Only a number is wanted here: how many lines in the entries below contain the word "computer".

Stored items:
-.-.-
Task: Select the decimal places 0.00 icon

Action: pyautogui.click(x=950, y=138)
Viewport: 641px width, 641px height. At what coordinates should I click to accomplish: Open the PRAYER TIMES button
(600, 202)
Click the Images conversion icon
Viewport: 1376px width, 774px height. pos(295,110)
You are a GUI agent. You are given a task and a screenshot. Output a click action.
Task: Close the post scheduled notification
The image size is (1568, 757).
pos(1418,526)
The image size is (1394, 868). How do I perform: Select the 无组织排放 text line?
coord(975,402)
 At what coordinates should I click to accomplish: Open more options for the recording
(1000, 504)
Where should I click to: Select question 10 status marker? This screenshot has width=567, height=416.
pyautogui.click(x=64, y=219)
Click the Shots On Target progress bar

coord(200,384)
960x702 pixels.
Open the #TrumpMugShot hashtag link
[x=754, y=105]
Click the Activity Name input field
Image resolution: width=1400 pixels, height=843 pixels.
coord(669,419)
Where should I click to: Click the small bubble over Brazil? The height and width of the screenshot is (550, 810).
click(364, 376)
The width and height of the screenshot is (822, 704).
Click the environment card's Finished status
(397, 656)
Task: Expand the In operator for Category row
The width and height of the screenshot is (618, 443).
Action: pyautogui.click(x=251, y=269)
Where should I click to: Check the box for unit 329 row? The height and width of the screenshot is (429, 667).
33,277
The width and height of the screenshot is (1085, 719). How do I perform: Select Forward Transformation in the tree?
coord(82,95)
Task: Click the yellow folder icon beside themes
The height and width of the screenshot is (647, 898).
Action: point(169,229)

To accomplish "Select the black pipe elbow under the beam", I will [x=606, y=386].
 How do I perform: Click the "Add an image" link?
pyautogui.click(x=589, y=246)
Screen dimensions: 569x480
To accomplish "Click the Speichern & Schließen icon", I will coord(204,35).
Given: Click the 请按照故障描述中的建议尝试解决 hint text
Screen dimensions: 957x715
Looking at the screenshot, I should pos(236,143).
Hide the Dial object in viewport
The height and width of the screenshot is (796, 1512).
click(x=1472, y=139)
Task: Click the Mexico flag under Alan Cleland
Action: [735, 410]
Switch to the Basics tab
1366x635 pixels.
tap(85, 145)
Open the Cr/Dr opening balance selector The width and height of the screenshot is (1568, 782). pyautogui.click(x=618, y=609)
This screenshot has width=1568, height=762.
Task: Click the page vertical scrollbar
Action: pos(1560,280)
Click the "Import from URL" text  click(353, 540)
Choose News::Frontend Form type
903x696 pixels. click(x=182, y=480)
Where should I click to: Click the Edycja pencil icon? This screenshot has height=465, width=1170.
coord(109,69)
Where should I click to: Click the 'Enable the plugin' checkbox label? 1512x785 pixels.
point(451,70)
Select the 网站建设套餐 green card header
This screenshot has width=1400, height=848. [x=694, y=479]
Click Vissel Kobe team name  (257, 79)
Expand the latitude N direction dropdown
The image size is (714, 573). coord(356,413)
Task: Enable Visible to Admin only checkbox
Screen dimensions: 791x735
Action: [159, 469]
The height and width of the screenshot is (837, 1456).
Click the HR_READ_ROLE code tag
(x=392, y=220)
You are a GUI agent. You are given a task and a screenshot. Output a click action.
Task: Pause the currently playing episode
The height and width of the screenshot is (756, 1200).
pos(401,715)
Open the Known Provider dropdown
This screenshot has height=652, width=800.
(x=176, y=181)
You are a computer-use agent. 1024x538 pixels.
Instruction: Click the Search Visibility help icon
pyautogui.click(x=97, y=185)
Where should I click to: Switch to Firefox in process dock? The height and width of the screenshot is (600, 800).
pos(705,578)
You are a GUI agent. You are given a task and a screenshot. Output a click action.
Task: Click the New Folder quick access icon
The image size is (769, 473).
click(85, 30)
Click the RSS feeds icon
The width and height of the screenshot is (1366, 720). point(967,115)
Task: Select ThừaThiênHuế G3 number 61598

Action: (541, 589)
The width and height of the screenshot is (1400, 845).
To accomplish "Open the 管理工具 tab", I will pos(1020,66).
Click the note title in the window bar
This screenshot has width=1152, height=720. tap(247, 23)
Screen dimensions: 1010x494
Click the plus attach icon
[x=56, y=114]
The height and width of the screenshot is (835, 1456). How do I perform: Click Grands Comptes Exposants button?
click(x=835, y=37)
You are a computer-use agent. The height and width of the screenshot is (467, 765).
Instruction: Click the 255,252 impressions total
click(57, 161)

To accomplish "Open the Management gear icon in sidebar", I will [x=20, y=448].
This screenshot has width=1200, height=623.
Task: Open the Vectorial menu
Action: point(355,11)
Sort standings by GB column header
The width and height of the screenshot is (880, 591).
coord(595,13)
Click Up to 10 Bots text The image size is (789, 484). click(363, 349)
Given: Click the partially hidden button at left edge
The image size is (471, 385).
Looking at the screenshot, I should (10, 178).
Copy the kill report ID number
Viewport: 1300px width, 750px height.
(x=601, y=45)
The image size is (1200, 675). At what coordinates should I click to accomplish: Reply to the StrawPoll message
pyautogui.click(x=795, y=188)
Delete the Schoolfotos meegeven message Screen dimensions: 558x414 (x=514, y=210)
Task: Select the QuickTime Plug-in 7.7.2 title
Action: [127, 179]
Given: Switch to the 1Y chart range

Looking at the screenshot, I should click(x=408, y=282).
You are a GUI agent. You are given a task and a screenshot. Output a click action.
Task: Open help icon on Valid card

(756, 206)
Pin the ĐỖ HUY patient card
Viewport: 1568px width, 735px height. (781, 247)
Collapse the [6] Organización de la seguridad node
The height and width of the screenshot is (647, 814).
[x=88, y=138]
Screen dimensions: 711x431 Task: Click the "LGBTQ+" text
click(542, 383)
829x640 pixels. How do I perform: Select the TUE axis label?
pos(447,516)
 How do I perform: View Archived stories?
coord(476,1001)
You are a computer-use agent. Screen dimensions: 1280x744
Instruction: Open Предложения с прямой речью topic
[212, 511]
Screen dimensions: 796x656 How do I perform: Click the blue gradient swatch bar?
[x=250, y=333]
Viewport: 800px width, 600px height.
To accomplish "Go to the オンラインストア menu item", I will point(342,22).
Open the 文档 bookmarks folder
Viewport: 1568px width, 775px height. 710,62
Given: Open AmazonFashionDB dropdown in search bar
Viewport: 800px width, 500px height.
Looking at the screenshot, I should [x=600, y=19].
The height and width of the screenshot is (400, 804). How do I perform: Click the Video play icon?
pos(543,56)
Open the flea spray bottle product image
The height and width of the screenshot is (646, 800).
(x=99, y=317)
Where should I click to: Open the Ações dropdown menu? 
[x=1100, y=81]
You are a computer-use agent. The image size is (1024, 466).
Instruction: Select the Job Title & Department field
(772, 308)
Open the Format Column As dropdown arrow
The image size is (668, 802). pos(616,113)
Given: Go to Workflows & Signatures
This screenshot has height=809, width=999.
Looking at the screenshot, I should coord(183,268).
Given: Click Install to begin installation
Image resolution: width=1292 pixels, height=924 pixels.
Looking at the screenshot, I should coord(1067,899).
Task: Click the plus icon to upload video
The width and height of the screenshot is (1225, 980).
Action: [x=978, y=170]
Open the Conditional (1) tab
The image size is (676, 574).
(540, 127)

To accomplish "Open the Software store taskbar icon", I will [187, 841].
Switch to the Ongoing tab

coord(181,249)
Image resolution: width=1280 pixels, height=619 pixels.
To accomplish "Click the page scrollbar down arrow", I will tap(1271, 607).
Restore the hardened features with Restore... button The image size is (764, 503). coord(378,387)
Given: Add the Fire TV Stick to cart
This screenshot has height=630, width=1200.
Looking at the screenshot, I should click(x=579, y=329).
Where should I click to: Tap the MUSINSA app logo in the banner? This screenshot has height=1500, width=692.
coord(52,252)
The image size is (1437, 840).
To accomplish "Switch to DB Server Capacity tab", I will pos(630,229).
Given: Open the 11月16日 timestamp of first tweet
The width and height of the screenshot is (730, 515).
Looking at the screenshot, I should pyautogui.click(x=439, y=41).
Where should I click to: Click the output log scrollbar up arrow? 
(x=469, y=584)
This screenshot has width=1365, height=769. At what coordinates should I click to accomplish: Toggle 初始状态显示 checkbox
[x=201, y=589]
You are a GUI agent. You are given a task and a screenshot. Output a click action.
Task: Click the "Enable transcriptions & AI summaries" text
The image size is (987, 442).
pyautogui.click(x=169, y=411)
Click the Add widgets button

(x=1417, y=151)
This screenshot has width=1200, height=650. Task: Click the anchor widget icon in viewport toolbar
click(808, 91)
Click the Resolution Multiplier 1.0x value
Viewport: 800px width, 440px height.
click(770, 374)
-.-.-
▶ _Response to this exercise_
4